Perché genera profitto nell'industria
L'industria Ronaldo sbarca in Italia, e comincia a generare profitto, e impresa, nel settore primario: nel ferro, tra gli ultimi retaggi del Novecento, laddove si costituisce l'ossatura della classe media che ancora non è stata travolta dalla crisi della globalizzazione. Ronaldo farà vendere più auto che si producono in Italia: più Maserati, più Alfa Romeo, più Ferrari. Questa condizione è semplicemente certa. Ronaldo, da solo, creerà lavoro in Italia, in questo sgangherato Paese che da decenni ha deciso di delocalizzare la sua industria, dopo i violenti conflitti degli anni Ottanta. A meno che la Fca non voglia spostare tutto fuori dall'Italia: condizione possibile ma improbabile. Molto dipenderà da fusioni e alleanze prossime venture: ci torneremo. Lo Stato italiano ha sempre sostenuto la Fiat, gli Agnelli, gli azionisti. L'ha fatto al punto tale che vulgata vuole che sia già stata nazionalizzata sette volte. Oggi la Fiat, cioè Marchionne ben più degli Agnelli, investe 450 milioni di euro di tasca sua. Difficile da criticare, da un punto di vista industriale e sociale, questa operazione.

Stato, potere e industria
E' necessario uscire dalla logica del calcio come passatempo per ricchi industriali: logica reale, almeno fino a poco tempo fa. Perché gli emiri si comprano i club inglesi? E così il Paris Saint Germain, il Milan, l'Inter, e altri grandi club? Perché devono sostenere logiche industriali, perché devono aprire rapporti immensi con il settore bancario, perché devono contrattare accordi commerciali con il Wto e con gli Stati. La differenza tra gli emiri, o gli oligarchi come Abramovich e gli Elkann/Marchionne? I primi sono lo Stato, o rappresentati dello Stato, che investono soldi dello Stato per vie traverse. Vale anche per i cinesi ovviamente. Gli Elkann/Marchionne investono capitali privati: generati anche dal duro lavoro che si svolge nelle loro fabbriche dai loro operai, ovviamente. E' davvero difficile criticare questa operazione, che reca in seno la potenzialità del lavoro in Italia. Del lavoro vero. Non dei lavoretti della gig economy: il lavoro fatto con il ferro, il fuoco e l'acciaio. Il lavoro che nasce dalla matita di un ingegnere, passa da una catena di montaggio, e termina in un concessionario. Lavoro Made in Italy.

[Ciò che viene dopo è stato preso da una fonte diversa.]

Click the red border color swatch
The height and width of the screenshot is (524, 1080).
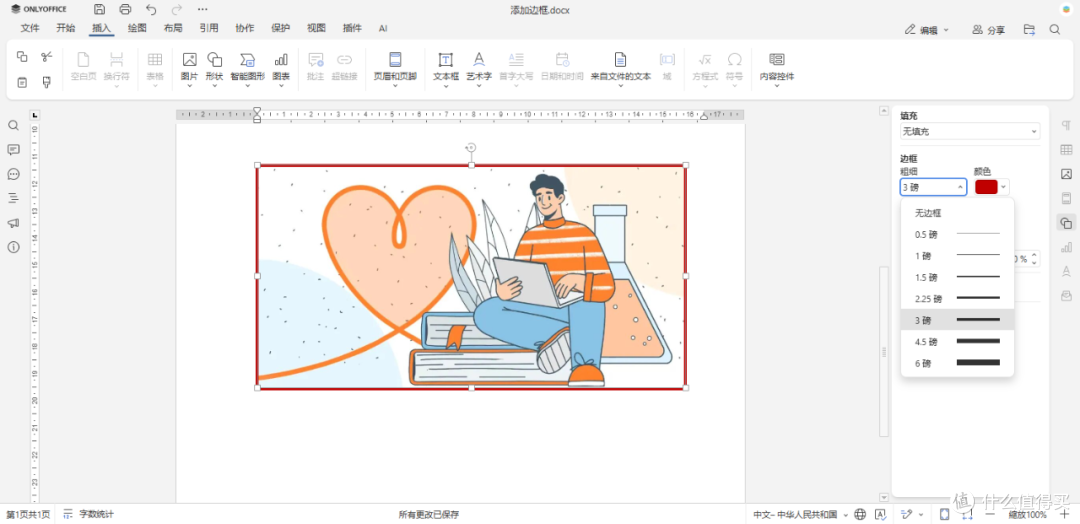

Ogni gol = migliaia di auto
Ogni gol di questo giovane signore varrà migliaia di auto vendute: ovvero migliaia di posti di lavoro da creare a o da salvare. L'industria dell'auto è ormai questa, quantomeno in Europa. L'Italia ha perduto la sua storia in questo mondo. Marchi storici sono scomparsi, e la stessa Fiat pare avere i giorni contati. Solo pochi giorni fa i quotidiani economici parlavano di fusione tra Hyunday e Fca: ovvero la fine della produzione in Italia. Oggi arriva un calciatore e il mondo impazzisce: serve ora una cinghia di trasmissione adeguata, l'ingegno industriale tra il design italiano, la tecnica, l'innovazione, il marketing, il sindacato, per trasformare il portoghese non in una macchina da soldi o da pallone: in un macchina da lavoro per gli operai della catena, per gli industriali dell'indotto, per la ricerca universitaria. Per l'Italia intera.